- **Written exercise**
Update the data below so that every occurrence of "Instruction" reads "Command", and leave all other text unchanged.
>>
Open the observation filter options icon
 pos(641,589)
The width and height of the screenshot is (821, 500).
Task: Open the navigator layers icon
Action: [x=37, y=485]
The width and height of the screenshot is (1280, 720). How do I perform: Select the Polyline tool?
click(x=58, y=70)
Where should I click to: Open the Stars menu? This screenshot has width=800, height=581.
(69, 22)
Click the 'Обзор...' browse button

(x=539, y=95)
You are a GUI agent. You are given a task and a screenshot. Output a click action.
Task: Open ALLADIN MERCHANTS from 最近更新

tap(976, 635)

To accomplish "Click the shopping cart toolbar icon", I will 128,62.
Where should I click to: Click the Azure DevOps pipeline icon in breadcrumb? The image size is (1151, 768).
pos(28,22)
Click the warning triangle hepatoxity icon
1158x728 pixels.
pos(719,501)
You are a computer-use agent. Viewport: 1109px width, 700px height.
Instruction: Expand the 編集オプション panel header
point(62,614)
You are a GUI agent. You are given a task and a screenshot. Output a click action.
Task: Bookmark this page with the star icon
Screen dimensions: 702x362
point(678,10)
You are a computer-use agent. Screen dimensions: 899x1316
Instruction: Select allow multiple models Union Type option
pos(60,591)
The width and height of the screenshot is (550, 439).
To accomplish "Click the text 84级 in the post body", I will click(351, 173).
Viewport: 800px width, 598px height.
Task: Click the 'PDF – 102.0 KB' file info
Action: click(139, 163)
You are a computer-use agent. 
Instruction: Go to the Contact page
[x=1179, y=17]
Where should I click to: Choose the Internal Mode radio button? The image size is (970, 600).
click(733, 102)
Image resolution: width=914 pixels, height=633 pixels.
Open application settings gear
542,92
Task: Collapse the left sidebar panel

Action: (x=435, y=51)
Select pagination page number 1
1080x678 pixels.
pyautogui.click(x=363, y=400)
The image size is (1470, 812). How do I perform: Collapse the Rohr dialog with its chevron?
<<
- **Output for this exercise**
Open the observation filter options icon
 pos(641,589)
The width and height of the screenshot is (821, 500).
Task: Open the navigator layers icon
Action: [x=37, y=485]
The width and height of the screenshot is (1280, 720). How do I perform: Select the Polyline tool?
click(x=58, y=70)
Where should I click to: Open the Stars menu? This screenshot has width=800, height=581.
(69, 22)
Click the 'Обзор...' browse button

(x=539, y=95)
You are a GUI agent. You are given a task and a screenshot. Output a click action.
Task: Open ALLADIN MERCHANTS from 最近更新

tap(976, 635)

To accomplish "Click the shopping cart toolbar icon", I will 128,62.
Where should I click to: Click the Azure DevOps pipeline icon in breadcrumb? The image size is (1151, 768).
pos(28,22)
Click the warning triangle hepatoxity icon
1158x728 pixels.
pos(719,501)
You are a computer-use agent. Viewport: 1109px width, 700px height.
Command: Expand the 編集オプション panel header
point(62,614)
You are a GUI agent. You are given a task and a screenshot. Output a click action.
Task: Bookmark this page with the star icon
Screen dimensions: 702x362
point(678,10)
You are a computer-use agent. Screen dimensions: 899x1316
Command: Select allow multiple models Union Type option
pos(60,591)
The width and height of the screenshot is (550, 439).
To accomplish "Click the text 84级 in the post body", I will click(351, 173).
Viewport: 800px width, 598px height.
Task: Click the 'PDF – 102.0 KB' file info
Action: click(139, 163)
You are a computer-use agent. 
Command: Go to the Contact page
[x=1179, y=17]
Where should I click to: Choose the Internal Mode radio button? The image size is (970, 600).
click(733, 102)
Image resolution: width=914 pixels, height=633 pixels.
Open application settings gear
542,92
Task: Collapse the left sidebar panel

Action: (x=435, y=51)
Select pagination page number 1
1080x678 pixels.
pyautogui.click(x=363, y=400)
The image size is (1470, 812). How do I perform: Collapse the Rohr dialog with its chevron?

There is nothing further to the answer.